Banco Central do Brasil

Banco Central reduz juros pela primeira vez em dois anos; taxa recua para 14,75% ao ano

Há 23 segundos
Atualizado quinta-feira, 19 de março de 2026

Da Redação

O Banco Central cortou a taxa Selic de 15% para 14,75% ao ano —

Por unanimidade, o Comitê de Política Monetária (Copom) decidiu, nesta quarta-feira (18), reduzir os juros básicos do país pela primeira vez desde maio de 2024. A decisão era aguardada pelo mercado e acontece mesmo em meio às tensões geradas pela guerra no Oriente Médio.

Ainda é uma redução pequena, mas cheia de significado no atual momento da economia brasileira.

Primeiro recuo em quase dois anos

Desde junho de 2025, a taxa estava travada em 15% ao ano — o nível mais alto em quase uma década. Agora, com o corte de 0,25 ponto percentual, ela recua para 14,75%.

Com a  Selic é a taxa de juros básica da economia brasileira, ela funciona como um termômetro: quando sobe, o crédito fica mais caro e as pessoas consomem menos, o que ajuda a segurar a inflação.

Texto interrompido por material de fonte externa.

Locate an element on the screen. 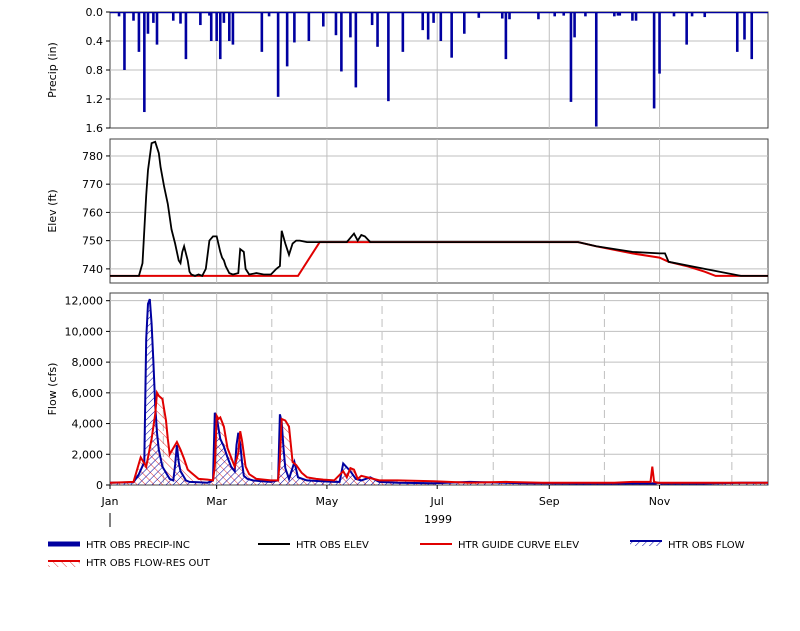 Image resolution: width=800 pixels, height=631 pixels. elev-ytick-label: 760 is located at coordinates (92, 212).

Quando cai, o dinheiro fica mais barato para empresas e consumidores — o que estimula compras, investimentos e a geração de empregos.

Por que o BC resolveu cortar agora?

A principal razão é o comportamento da inflação. Em fevereiro, o IPCA — índice oficial que mede a inflação no Brasil — ficou em 3,81% nos últimos 12 meses, abaixo do teto de 4,5% estabelecido pelo governo. Foi a primeira vez desde maio de 2024 que o indicador ficou abaixo de 4%.

Com os preços mais comportados, o Banco Central se sentiu seguro para dar o primeiro passo na direção de juros mais baixos. Mas deixou um recado claro: se a guerra no Oriente Médio piorar e pressionar os preços globais, o ciclo de cortes pode ser interrompido.

O que muda na prática?

Um corte de 0,25 ponto percentual pode parecer pouco — e de fato, sozinho, não transforma o dia a dia de imediato. Mas ele é o primeiro sinal de uma tendência que, se mantida, pode baratear o crédito, reduzir as parcelas de financiamentos e estimular a economia ao longo do ano.

O mercado financeiro projeta crescimento de 1,83% do PIB em 2026. Já o próprio Banco Central estima expansão um pouco menor, de 1,6%. Em ambos os cenários, juros mais baixos são um ingrediente importante para sustentar esse crescimento.

E a inflação, está sob controle?

Mais ou menos. O IPCA está dentro da meta, mas as projeções para o fim do ano geraram algum desconforto. Antes do início da guerra no Oriente Médio, o mercado estimava inflação de 3,95% para 2026. Depois do conflito, essa estimativa subiu para 4,1% — ainda dentro do limite, mas com menos folga.

A meta oficial é de 3%, com tolerância de até 1,5 ponto para cima ou para baixo. Ou seja, qualquer resultado entre 1,5% e 4,5% é considerado dentro do intervalo aceitável. O sistema passou a ser avaliado mês a mês desde janeiro deste ano, e não mais apenas pelo fechamento de dezembro.

O que esperar dos próximos meses?

O Banco Central foi cauteloso no comunicado e não sinalizou um ritmo acelerado de cortes. A instituição quer acompanhar de perto os efeitos da guerra no Oriente Médio sobre os preços do petróleo e do dólar — dois fatores que influenciam diretamente a inflação no Brasil.

No fim de março, o BC divulgará um novo relatório de política monetária, com projeções atualizadas para a inflação e o crescimento. Esse documento será um guia importante para entender até onde e com que velocidade os juros podem continuar caindo.